Ces deux moulins appartenaient autrefois à l'abbaye d'Orval.

Le haut Fourneau.
Il est situé sur la Mandebras où se trouvait un étang. Construit à la suite des fourneaux et forges de Mellier (1617) par Jean Hacher qui obtient l'autorisation de l'ériger le 22 octobre 1629. Il fonctionne pendant le XVIIème siècle et la moitié du XVIIIème siècle, comme annexe de Mellier-Haut. En 1750, il est rattaché à la forge de Mellier-Bas et le restera jusqu'à la révolution française. Le charbon de bois, utilisé comme combustible mais aussi pour les fers à repasser ou les fours, était fabriqué dans la forêt (charbonniers). La houille qui donne une chaleur plus élevée, le remplacera pour extraire le fer du minerai venant de Musson ou Halanzy. Le fourneau de Rulles produisait de la fonte d'affinerie, c'est-à-dire apte à être convertie en fer ou en acier.

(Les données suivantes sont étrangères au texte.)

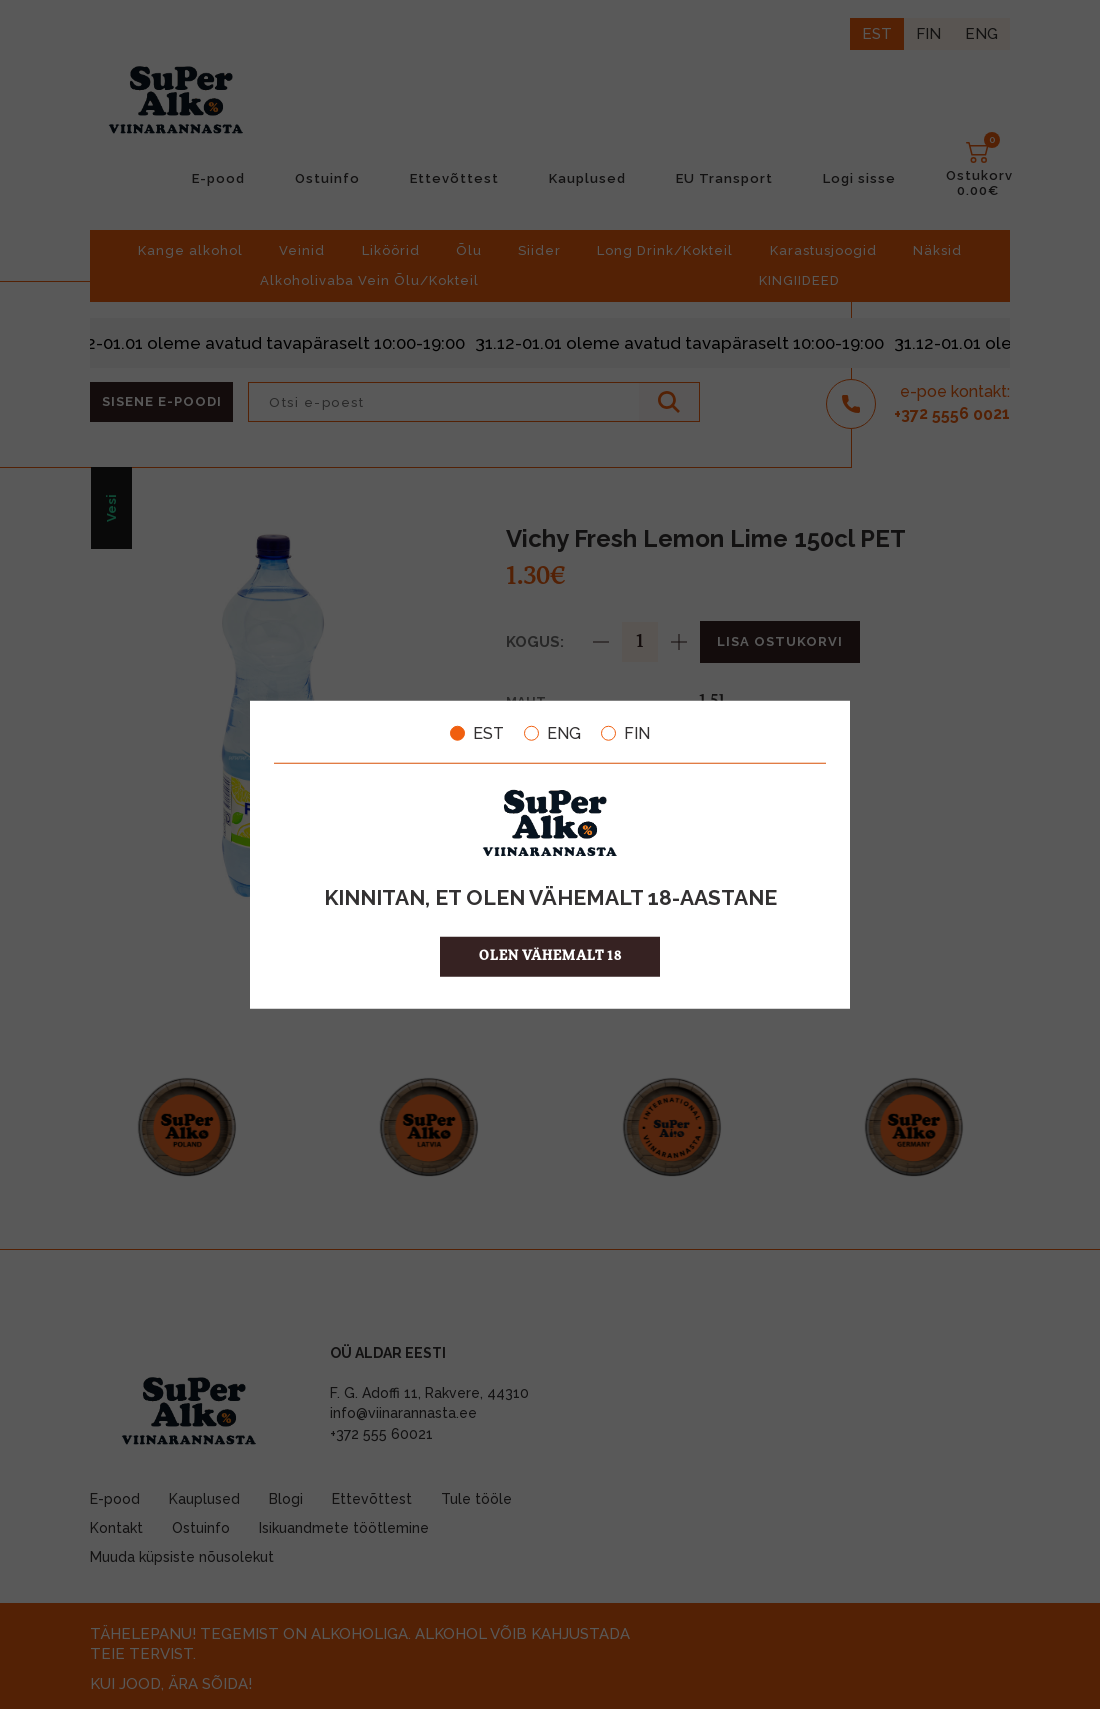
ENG (552, 733)
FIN (625, 733)
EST (477, 733)
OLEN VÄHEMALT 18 (550, 956)
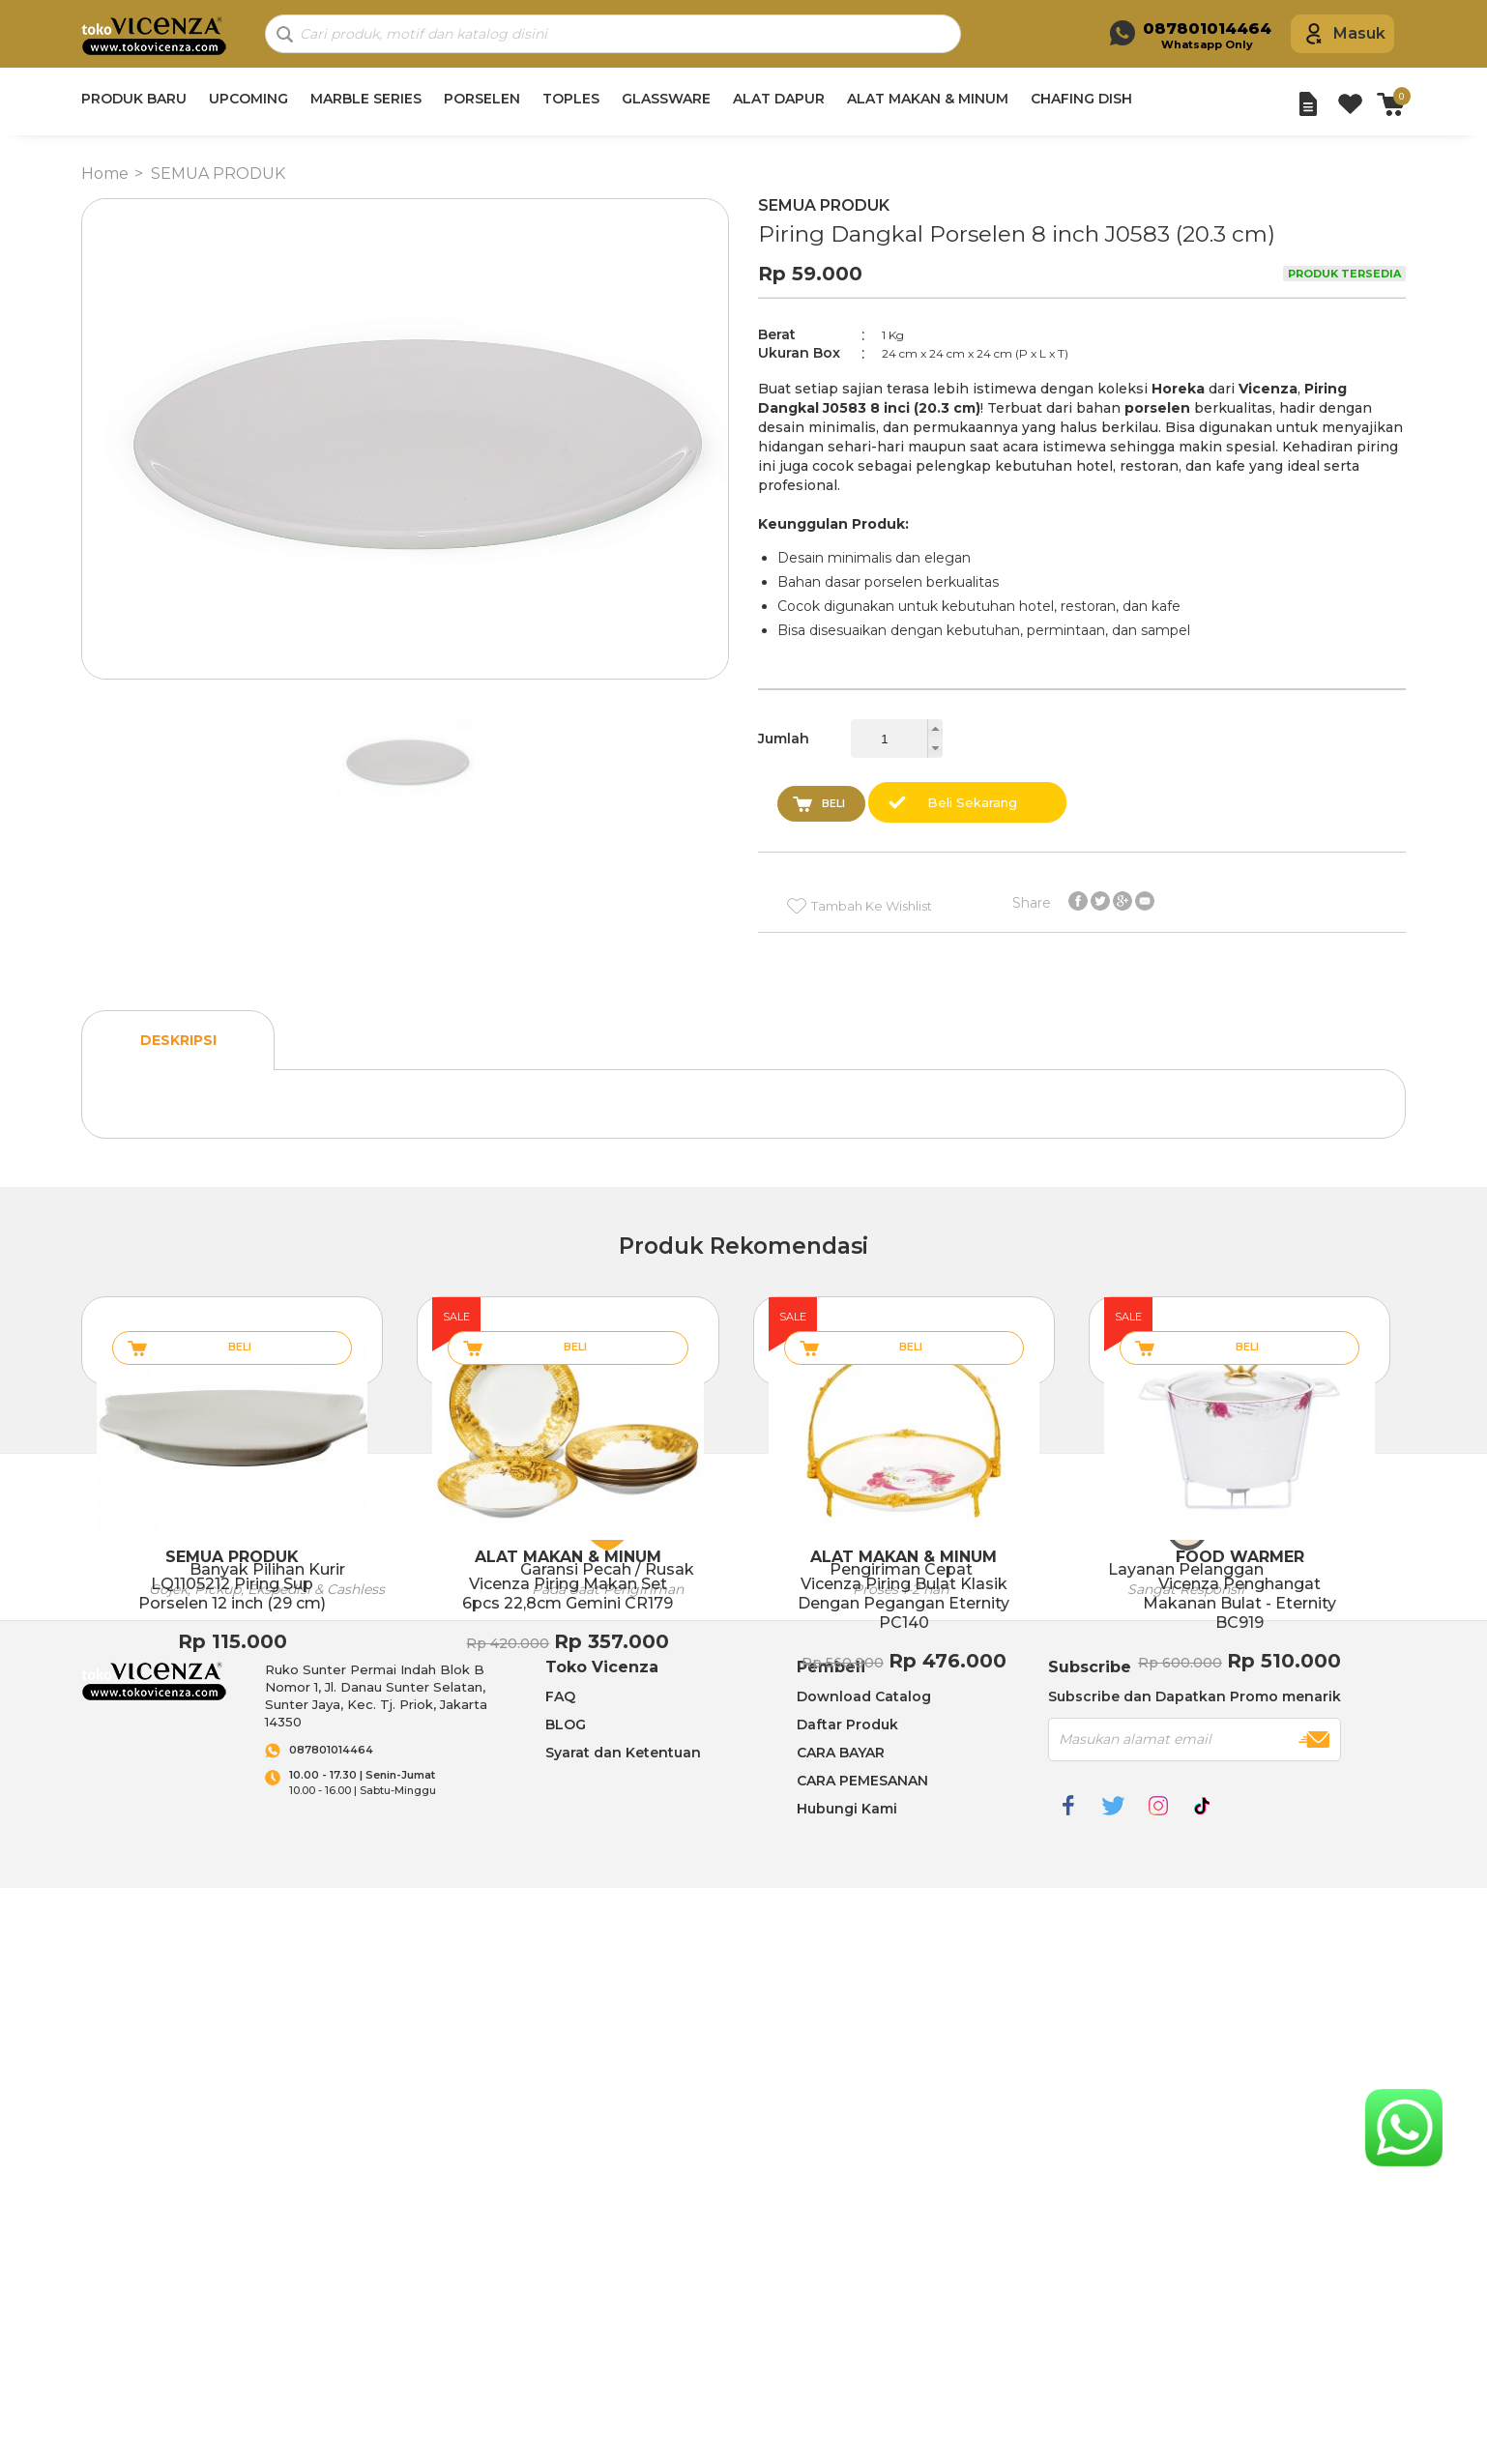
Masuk (1359, 33)
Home (105, 173)
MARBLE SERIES (366, 98)
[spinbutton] (897, 738)
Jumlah (783, 738)
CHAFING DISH (1081, 98)
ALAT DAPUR (779, 98)
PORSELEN (482, 98)
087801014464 (331, 1750)
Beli (833, 803)
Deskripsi (178, 1040)
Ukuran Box (799, 353)
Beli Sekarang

La coulée se faisait dans des rigoles et la fonte obtenue était divisée en blocs (gueuses), qu'on transportait à la forge de Mellier. Débarrassée de ses impuretés, la fonte devenait du fer à forger qui était dirigé vers la platinerie ou livré aux forgerons.

L'ermitage du Bizeu.
Dans la forêt de Rulles (vers Mellier), on trouve des vestiges de cet ermitage construit le long de la Mandebras (3 km au N-O de Rulles). Depuis 1659 se tenait une importante foire « la Foire du Bizeu » du latin « Bissus » qui signifie toile. On venait de loin acheter cette toile réputée pour sa solidité. Deux ermites, Frères Jérôme et Abraham Gilson, ont occupé l'ermitage puis sont entrés à Orval. Frère Abraham, qui aime la peinture, étudie les chefs-d'ouvre italiens à Rome, suit les cours du peintre Fratel à Manheim, fréquente l'Académie de Dusseldorf où il remporte le premier prix en 1776. Il travaille à l'ornementation des églises et cloîtres et a notamment pour élèves les frères Redouté de Saint-Hubert.